Growing Up in Working Class Youngstown — Dick Thompson, WHOT Good Guy

Reproduction of 1963 newspaper ads for WHOT 1330 AM
WHOT Good Guys in 1963, when WHOT moved to 1330-AM and became a 24 hour station. Dick Thompson is the second from the left.

In the 1960’s, the disk jockeys at WHOT were known as “the Good Guys.” To this day, we all remember Boots Bell’s “Yes indeedie-doodie-daddy. Have yourself a happy…” or Johnny Kay’s morning broadcasts of the school lunch menus or shouting “Run, Bambi, run!” at the beginning of deer hunting season. Some of us remember Jerry Starr, Smoochie Causey, George Barry, and A.C. McCullough. He may not have been as memorable, but perhaps the mainstay of WHOT was Dick Thompson.

Dick Thompson was born in nearby Oil City, Pennsylvania in 1928. He got his start in radio when he hosted a program as a high school senior in Oil City. He had two stints in the army with
Armed Services Radio in Korea (Boots Bell was also a Korean war vet with a Purple Heart). Thompson briefly attended Grove City College between his two tours of duty.

He got back into radio when he came home. Later he moved to California, where he met his wife Sherry and worked for a time with Regis Philbin a newscaster at KSON-AM, where Thompson was working as program director. He also worked at radio stations in Erie, Pennsylvania, and Columbus, Ohio.

He was one of the early disk jockeys at WHOT, coming to Youngstown in 1958 when the station was a daytime only station at 1570 AM. He was soon joined by Johnny Kay and with the explosion of rock ‘n’ roll, they headed up one of the top 40 stations in the country. Boots Bell came in 1959.

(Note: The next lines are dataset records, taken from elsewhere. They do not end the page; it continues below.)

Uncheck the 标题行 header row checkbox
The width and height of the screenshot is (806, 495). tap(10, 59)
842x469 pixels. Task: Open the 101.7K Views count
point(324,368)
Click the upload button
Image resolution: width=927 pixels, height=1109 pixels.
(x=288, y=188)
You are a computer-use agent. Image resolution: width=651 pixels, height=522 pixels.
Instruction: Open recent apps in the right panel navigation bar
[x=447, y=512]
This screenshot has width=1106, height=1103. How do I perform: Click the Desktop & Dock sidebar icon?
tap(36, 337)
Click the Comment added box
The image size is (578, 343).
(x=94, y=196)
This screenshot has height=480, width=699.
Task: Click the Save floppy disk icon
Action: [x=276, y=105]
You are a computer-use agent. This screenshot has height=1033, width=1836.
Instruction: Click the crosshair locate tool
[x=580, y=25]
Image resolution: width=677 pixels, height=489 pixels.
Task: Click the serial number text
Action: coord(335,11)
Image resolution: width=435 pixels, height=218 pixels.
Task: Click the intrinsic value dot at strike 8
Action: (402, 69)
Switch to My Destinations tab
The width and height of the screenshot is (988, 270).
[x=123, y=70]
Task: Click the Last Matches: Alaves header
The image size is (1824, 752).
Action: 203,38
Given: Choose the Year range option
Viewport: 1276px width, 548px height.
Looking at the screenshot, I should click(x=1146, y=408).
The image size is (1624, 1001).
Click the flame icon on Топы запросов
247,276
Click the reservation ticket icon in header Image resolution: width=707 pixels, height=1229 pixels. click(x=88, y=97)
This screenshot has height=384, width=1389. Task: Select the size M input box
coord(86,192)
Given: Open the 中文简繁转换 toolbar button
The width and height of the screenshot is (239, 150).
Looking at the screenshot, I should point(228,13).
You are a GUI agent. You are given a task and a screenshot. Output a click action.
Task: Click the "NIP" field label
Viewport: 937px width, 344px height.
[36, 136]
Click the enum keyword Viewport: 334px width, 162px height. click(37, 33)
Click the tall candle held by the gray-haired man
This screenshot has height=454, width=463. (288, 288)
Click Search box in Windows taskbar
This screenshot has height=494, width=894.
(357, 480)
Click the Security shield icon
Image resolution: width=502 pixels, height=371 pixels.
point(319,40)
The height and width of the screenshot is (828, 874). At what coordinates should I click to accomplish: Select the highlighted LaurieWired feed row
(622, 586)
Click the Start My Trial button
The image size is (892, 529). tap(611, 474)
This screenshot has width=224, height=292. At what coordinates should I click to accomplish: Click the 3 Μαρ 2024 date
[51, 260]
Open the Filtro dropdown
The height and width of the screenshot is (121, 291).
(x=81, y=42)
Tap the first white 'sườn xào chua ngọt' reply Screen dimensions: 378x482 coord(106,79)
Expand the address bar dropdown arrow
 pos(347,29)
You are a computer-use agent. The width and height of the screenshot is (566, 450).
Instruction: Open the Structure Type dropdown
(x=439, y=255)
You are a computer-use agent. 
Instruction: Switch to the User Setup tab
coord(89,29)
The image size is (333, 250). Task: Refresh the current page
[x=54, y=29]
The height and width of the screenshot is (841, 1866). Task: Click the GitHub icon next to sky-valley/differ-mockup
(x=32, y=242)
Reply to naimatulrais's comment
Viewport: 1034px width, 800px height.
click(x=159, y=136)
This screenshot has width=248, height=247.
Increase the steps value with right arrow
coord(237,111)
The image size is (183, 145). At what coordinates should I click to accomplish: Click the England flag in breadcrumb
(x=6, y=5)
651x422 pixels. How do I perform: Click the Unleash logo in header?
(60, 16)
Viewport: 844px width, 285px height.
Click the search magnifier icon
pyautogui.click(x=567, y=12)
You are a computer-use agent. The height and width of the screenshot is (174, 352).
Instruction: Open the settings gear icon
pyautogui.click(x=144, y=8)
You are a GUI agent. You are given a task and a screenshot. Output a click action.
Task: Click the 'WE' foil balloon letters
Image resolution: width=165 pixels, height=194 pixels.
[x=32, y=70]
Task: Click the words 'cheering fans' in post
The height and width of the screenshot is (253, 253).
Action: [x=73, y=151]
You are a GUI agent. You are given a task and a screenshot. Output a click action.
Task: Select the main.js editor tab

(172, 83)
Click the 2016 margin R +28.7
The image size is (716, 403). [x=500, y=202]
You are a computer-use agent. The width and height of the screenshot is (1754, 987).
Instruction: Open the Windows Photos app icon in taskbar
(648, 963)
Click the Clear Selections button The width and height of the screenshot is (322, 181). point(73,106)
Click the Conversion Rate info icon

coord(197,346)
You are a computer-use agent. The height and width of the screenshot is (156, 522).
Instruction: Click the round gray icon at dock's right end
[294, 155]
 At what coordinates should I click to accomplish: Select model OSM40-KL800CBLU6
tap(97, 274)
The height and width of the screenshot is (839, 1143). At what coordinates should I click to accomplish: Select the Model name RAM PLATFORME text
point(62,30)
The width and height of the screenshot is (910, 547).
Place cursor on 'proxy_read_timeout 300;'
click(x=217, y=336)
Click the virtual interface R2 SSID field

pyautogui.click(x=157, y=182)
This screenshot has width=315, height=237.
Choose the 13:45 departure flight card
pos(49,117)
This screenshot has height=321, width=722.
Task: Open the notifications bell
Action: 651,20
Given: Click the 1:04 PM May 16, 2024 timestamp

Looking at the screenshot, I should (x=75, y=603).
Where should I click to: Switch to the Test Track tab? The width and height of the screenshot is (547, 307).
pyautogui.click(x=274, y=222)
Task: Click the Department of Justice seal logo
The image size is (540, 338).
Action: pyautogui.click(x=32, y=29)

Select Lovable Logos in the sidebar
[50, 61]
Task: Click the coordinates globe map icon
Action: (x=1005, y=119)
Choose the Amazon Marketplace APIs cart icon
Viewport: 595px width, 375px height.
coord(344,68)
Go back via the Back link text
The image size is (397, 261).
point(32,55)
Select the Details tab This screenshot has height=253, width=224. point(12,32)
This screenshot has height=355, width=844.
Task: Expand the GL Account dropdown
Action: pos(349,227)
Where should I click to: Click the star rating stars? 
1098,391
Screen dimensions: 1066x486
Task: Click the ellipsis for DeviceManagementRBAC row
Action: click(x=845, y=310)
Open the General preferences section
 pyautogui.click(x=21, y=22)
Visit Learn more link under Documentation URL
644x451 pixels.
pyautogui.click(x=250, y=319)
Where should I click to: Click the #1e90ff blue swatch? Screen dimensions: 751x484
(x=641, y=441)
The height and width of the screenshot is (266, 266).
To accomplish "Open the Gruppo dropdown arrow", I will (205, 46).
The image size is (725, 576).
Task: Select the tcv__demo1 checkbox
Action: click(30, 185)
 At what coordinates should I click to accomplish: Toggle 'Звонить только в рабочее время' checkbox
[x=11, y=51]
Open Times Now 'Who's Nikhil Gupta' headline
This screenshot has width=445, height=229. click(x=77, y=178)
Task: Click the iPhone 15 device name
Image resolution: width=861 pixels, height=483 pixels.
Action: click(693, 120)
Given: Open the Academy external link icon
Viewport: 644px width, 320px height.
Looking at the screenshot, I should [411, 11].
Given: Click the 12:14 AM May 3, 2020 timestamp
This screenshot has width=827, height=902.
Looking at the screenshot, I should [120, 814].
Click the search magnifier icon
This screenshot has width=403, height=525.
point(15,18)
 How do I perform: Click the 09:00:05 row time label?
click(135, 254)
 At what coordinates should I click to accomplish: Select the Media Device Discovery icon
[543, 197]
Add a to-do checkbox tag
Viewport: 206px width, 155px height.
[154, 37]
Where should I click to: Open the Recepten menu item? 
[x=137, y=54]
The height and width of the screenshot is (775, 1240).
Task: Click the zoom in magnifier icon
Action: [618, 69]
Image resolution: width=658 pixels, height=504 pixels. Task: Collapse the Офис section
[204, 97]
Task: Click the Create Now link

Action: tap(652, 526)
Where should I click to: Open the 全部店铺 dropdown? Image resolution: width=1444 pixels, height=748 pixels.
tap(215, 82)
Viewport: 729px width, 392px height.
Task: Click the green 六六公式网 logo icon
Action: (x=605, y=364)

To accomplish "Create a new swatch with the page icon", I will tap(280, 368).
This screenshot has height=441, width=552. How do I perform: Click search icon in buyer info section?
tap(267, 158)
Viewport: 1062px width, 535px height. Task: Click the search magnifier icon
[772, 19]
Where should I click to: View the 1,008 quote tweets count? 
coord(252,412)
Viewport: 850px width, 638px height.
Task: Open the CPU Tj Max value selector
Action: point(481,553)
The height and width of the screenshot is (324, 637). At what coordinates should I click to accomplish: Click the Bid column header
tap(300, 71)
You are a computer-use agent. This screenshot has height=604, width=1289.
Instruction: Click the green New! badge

As others joined the station, he took on more of a management role as program director. He still filled program slots in the day and on weekends. He also became “Big Al Knight” when WHOT started broadcasting 24 hours. Thompson recorded these programs, which ran from 12 to 6 am, saving the station from hiring another DJ. For many of us who stayed up, or were out late with the radio on, this is when we listened to Dick Thompson (and not all of us knew it). Thomas John, a later program director at the station said of him, “He did everything. It was fascinating to go by his office because you never know who would be in there.”

He worked at WHOT for 35 years. After a couple of years in retirement, he and his friend Johnny Kay teamed up once more in 1995 to do work together at WNIO and later WSOM, retiring once more in 2007. Johnny Kay passed away in December 2014. Thompson outlived his friend by a few years, dying at age 89 in November 2017.

While these voices no longer fill the Youngstown airwaves, you can listen to Dick Thompson as Big Al Knight on this clip from January 1, 1973:

He truly was one of the “Good Guys.”

One thought on “Growing Up in Working Class Youngstown — Dick Thompson, WHOT Good Guy

  1. My memory is that WHOT was live ( or maybe claimed to be live ) overnight on Christmas Eve, I think every year. I’d love to know if the memory is true and the reason why. Any ideas?